**What needs to be done**
Would you repeat exactly the part of the listing below that runs from the line containing "Where should I click to: Select" down to the line containing "Given: Open 网络 (Network) in the sidebar", inclusive, and nothing else?

**Data for this task**
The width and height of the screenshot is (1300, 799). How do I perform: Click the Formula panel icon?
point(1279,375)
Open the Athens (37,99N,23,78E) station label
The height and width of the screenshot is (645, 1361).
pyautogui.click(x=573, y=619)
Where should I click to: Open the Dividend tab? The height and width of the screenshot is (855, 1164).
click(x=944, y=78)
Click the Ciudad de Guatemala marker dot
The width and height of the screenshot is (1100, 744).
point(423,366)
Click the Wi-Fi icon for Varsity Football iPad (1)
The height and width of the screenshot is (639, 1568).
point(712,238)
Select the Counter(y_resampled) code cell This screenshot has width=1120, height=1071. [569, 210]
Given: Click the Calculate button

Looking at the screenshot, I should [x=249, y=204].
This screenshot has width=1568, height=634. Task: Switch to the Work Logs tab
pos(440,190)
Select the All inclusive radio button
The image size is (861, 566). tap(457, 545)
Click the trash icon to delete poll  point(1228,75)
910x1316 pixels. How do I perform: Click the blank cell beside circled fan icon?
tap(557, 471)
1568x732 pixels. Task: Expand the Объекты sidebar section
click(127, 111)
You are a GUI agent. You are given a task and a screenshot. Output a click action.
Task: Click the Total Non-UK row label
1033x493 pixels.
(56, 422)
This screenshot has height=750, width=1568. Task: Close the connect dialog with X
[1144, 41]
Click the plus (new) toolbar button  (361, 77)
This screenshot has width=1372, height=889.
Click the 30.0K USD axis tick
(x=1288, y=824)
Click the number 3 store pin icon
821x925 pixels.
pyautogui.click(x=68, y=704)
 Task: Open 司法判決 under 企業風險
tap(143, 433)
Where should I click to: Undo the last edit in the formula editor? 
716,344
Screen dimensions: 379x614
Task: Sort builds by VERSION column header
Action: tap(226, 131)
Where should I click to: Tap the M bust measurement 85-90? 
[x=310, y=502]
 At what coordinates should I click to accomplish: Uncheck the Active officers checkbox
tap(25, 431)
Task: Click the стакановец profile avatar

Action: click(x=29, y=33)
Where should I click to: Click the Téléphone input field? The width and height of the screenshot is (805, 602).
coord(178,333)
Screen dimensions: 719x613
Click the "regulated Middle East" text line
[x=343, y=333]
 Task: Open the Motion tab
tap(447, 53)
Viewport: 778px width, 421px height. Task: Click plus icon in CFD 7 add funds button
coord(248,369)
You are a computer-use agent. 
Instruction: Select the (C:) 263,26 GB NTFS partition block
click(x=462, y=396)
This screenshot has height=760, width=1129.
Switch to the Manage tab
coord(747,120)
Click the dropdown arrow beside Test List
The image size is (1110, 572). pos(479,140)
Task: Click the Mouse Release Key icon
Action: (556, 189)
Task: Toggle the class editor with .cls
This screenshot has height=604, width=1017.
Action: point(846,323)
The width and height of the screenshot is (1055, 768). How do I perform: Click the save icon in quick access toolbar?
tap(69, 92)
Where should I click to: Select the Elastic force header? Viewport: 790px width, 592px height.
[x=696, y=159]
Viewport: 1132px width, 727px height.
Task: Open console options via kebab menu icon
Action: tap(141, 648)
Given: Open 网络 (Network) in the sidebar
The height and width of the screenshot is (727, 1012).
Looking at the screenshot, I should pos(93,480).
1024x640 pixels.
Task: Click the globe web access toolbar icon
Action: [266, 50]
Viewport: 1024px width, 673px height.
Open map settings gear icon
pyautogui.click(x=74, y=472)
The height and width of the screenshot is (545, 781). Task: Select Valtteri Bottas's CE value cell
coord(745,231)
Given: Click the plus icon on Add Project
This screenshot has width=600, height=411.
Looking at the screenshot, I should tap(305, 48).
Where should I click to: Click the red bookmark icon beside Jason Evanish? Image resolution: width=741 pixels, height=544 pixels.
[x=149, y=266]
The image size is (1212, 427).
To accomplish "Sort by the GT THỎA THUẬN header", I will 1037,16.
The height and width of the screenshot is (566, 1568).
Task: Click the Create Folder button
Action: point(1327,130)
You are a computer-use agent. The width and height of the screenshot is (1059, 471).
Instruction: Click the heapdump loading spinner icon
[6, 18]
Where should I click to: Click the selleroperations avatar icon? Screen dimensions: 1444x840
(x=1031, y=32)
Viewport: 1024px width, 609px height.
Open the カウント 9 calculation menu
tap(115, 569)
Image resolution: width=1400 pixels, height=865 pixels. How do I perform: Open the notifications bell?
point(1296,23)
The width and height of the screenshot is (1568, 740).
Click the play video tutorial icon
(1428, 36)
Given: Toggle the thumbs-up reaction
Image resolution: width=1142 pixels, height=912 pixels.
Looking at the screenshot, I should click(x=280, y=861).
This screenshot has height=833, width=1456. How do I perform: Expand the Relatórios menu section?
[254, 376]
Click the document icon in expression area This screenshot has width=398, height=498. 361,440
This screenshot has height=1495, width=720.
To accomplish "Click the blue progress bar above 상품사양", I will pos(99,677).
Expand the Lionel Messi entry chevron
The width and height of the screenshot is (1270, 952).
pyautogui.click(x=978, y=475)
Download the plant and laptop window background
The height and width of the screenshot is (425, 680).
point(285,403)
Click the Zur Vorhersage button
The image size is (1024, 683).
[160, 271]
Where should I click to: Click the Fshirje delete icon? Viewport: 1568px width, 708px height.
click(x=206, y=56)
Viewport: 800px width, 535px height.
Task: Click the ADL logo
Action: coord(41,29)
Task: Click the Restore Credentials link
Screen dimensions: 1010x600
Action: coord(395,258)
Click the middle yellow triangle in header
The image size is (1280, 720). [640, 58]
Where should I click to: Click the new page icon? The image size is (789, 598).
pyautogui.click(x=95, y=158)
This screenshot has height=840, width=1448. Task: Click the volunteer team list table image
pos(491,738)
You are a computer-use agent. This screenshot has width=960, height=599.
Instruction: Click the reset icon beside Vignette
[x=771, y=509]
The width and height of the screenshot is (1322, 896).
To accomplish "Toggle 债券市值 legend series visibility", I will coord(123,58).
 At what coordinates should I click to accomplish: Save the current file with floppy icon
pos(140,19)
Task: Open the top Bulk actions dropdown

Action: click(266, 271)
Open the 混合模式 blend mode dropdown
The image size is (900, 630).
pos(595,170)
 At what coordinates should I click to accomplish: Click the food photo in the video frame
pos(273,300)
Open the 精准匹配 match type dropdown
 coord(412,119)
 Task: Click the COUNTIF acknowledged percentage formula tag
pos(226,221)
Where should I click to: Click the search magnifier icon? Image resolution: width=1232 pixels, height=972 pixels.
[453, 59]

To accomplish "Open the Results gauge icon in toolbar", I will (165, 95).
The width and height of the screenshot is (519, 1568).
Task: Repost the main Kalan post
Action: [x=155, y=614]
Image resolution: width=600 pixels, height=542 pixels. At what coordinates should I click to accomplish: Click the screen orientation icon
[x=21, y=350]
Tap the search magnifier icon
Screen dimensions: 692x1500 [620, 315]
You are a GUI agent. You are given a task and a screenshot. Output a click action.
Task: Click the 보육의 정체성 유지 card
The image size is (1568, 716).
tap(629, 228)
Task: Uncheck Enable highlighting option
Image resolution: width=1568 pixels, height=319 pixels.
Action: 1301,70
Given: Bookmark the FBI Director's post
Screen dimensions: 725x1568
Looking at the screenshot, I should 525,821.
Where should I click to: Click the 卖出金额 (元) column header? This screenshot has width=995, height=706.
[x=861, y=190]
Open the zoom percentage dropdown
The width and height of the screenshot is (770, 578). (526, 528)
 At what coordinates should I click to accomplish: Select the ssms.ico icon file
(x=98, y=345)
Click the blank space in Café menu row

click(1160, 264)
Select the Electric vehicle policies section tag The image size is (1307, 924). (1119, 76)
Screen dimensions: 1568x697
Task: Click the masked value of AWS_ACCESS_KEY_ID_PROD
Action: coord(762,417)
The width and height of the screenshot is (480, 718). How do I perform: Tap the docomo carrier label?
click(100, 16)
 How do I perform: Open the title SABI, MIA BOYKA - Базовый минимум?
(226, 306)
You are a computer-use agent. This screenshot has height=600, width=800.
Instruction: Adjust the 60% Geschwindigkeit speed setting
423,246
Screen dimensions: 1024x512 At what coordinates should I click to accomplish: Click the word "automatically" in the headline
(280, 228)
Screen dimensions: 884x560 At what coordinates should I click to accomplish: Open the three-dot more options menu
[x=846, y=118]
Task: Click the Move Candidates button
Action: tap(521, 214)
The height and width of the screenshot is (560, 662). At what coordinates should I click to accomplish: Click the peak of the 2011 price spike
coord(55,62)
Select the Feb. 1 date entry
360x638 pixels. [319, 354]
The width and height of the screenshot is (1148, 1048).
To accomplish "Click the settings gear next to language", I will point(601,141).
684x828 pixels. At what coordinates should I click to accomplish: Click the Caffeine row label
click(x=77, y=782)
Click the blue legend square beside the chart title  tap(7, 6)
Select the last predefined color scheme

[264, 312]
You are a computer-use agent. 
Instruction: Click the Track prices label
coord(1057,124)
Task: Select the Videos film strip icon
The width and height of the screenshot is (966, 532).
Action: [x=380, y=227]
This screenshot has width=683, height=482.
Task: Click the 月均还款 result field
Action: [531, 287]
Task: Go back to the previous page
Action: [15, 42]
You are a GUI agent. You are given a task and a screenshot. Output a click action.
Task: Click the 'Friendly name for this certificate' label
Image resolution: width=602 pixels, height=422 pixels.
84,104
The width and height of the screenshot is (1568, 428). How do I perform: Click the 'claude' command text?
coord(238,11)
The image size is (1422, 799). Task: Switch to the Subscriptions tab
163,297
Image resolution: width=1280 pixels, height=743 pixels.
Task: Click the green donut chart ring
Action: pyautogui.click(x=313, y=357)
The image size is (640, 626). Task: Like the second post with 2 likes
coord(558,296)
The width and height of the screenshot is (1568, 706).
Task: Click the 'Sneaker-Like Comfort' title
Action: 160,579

**Written answer**
Where should I click to: Select the Elastic force header? Viewport: 790px width, 592px height.
[x=696, y=159]
Viewport: 1132px width, 727px height.
Task: Open console options via kebab menu icon
Action: tap(141, 648)
Given: Open 网络 (Network) in the sidebar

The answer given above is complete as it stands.